§ What you are asked to do
Write out all of the data exactly as it appears.

Collected data:
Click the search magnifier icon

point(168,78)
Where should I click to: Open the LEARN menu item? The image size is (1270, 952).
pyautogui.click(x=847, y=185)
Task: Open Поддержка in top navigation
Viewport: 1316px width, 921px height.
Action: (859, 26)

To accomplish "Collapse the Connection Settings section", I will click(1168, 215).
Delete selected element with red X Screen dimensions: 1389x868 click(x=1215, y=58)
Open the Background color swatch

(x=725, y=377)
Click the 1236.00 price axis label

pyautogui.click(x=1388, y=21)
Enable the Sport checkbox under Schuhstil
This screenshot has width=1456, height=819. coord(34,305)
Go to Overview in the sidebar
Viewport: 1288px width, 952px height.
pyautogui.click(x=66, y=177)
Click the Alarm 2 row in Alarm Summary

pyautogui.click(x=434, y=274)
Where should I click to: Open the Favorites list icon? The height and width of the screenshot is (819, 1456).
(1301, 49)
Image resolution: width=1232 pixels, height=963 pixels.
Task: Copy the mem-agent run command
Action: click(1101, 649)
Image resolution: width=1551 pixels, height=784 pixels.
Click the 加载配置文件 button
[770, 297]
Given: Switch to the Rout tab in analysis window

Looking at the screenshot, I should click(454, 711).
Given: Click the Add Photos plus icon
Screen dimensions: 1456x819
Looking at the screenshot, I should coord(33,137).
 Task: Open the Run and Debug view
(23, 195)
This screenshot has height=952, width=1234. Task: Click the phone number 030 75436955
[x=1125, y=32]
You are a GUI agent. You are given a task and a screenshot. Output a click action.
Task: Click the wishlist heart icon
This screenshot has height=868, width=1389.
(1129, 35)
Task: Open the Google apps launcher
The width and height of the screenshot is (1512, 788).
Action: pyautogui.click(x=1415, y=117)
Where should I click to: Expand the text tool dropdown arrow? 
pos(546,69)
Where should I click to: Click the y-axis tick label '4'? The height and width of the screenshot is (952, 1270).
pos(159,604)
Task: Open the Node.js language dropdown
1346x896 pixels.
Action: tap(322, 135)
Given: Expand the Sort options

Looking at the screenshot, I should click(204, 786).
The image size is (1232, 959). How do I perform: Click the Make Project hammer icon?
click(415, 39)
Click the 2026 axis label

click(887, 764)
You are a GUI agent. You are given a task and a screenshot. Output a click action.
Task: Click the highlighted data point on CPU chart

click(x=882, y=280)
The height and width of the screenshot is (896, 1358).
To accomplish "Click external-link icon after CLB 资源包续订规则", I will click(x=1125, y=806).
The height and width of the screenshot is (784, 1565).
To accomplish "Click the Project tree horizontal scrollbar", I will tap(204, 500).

§ Response for this exercise
Click the search magnifier icon

point(168,78)
Where should I click to: Open the LEARN menu item? The image size is (1270, 952).
pyautogui.click(x=847, y=185)
Task: Open Поддержка in top navigation
Viewport: 1316px width, 921px height.
Action: (859, 26)

To accomplish "Collapse the Connection Settings section", I will click(1168, 215).
Delete selected element with red X Screen dimensions: 1389x868 click(x=1215, y=58)
Open the Background color swatch

(x=725, y=377)
Click the 1236.00 price axis label

pyautogui.click(x=1388, y=21)
Enable the Sport checkbox under Schuhstil
This screenshot has width=1456, height=819. coord(34,305)
Go to Overview in the sidebar
Viewport: 1288px width, 952px height.
pyautogui.click(x=66, y=177)
Click the Alarm 2 row in Alarm Summary

pyautogui.click(x=434, y=274)
Where should I click to: Open the Favorites list icon? The height and width of the screenshot is (819, 1456).
(1301, 49)
Image resolution: width=1232 pixels, height=963 pixels.
Task: Copy the mem-agent run command
Action: click(1101, 649)
Image resolution: width=1551 pixels, height=784 pixels.
Click the 加载配置文件 button
[770, 297]
Given: Switch to the Rout tab in analysis window

Looking at the screenshot, I should click(454, 711).
Given: Click the Add Photos plus icon
Screen dimensions: 1456x819
Looking at the screenshot, I should coord(33,137).
 Task: Open the Run and Debug view
(23, 195)
This screenshot has height=952, width=1234. Task: Click the phone number 030 75436955
[x=1125, y=32]
You are a GUI agent. You are given a task and a screenshot. Output a click action.
Task: Click the wishlist heart icon
This screenshot has height=868, width=1389.
(1129, 35)
Task: Open the Google apps launcher
The width and height of the screenshot is (1512, 788).
Action: pyautogui.click(x=1415, y=117)
Where should I click to: Expand the text tool dropdown arrow? 
pos(546,69)
Where should I click to: Click the y-axis tick label '4'? The height and width of the screenshot is (952, 1270).
pos(159,604)
Task: Open the Node.js language dropdown
1346x896 pixels.
Action: tap(322, 135)
Given: Expand the Sort options

Looking at the screenshot, I should click(204, 786).
The image size is (1232, 959). How do I perform: Click the Make Project hammer icon?
click(415, 39)
Click the 2026 axis label

click(887, 764)
You are a GUI agent. You are given a task and a screenshot. Output a click action.
Task: Click the highlighted data point on CPU chart

click(x=882, y=280)
The height and width of the screenshot is (896, 1358).
To accomplish "Click external-link icon after CLB 资源包续订规则", I will click(x=1125, y=806).
The height and width of the screenshot is (784, 1565).
To accomplish "Click the Project tree horizontal scrollbar", I will tap(204, 500).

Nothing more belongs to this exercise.